有無を言わさぬその悪魔の微笑みに心の中で毒づいた。
っていうかこのままじゃマズイ!何故なら俺は……
「初めまして。私は高森吹雪。ボーカル担当よ。あ、ユニット名はまだないの。趣味の延長みたいな感じで始めたから。でも夢はあるわ。いつか私の歌と南海のピアノでライブハウスをいっぱいにしたいって。」
グッと拳を握って近づいてくる吹雪ちゃん?に俺は思わず後ずさる。
「わ、私はピアノ担当の林崎南海です……人見知りで吹雪みたいに上手く喋れないけど、よ、よろしくお願いします。
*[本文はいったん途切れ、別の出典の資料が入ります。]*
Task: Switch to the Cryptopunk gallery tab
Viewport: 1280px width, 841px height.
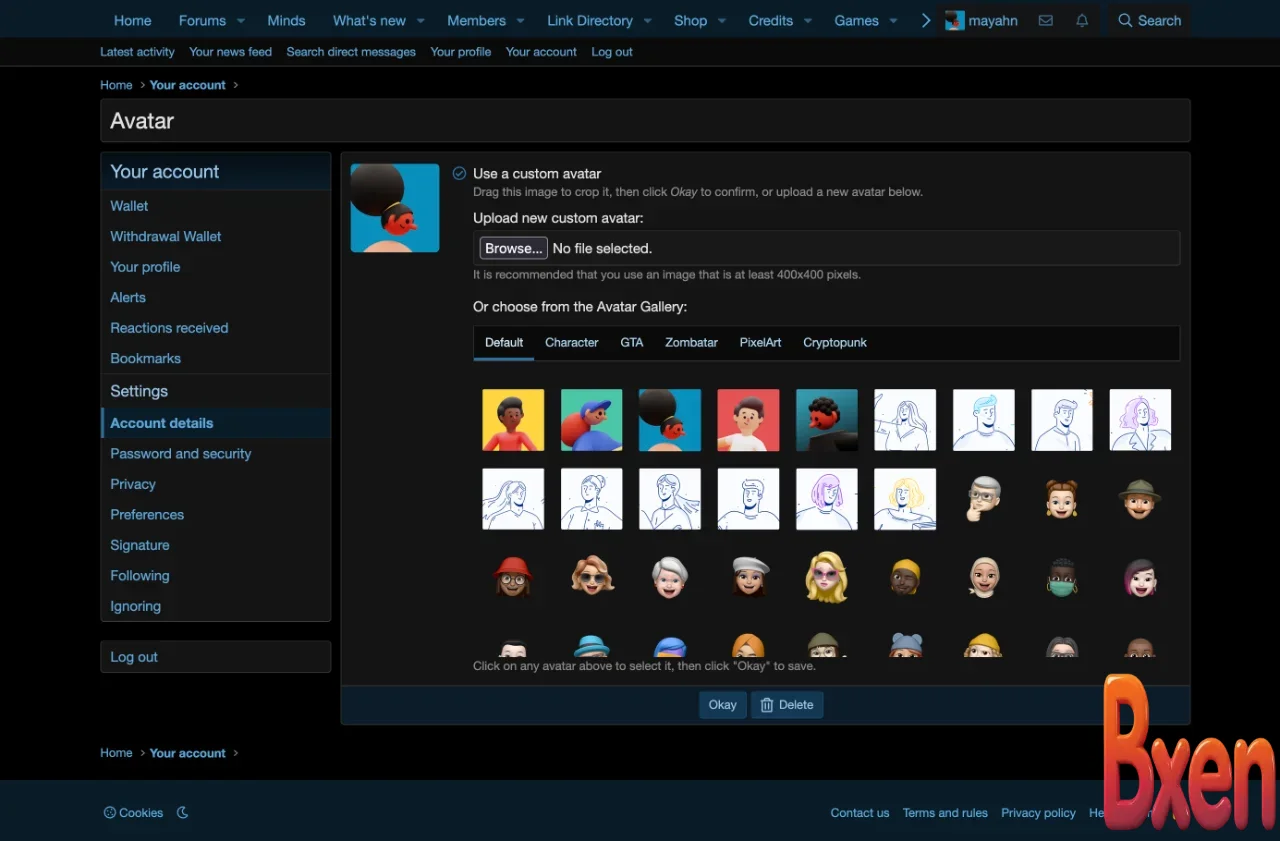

」
更に南海ちゃん?も俺達の前に進み出て、頭を下げる。
可愛い娘二人に近寄られて鼻の下を伸ばす雷と竜樹を横目に見ながら、汗が止まらない額を押さえた。
「あれ?どうしたの?凄い汗だよ、大丈夫?」
「ひっ!」
「ひ?」
伸びてくる手を条件反射で交わしながら俺は叫んだ。
「ト、トイレ!」
「は?」
「に、行ってくる!」
呆気に取られている二人を尻目にダッシュでドアを目指す。そしてバタンッと大きな音を響かせて廊下に出た。
「あー!逃げた!」
「まだ治ってなかったのかよ、あいつ……」
微かに聞こえた竜樹と雷の声にがっくりと肩を落としながら声にならない声を上げた。
仕方ねぇだろ!俺は女が苦手なんだ!!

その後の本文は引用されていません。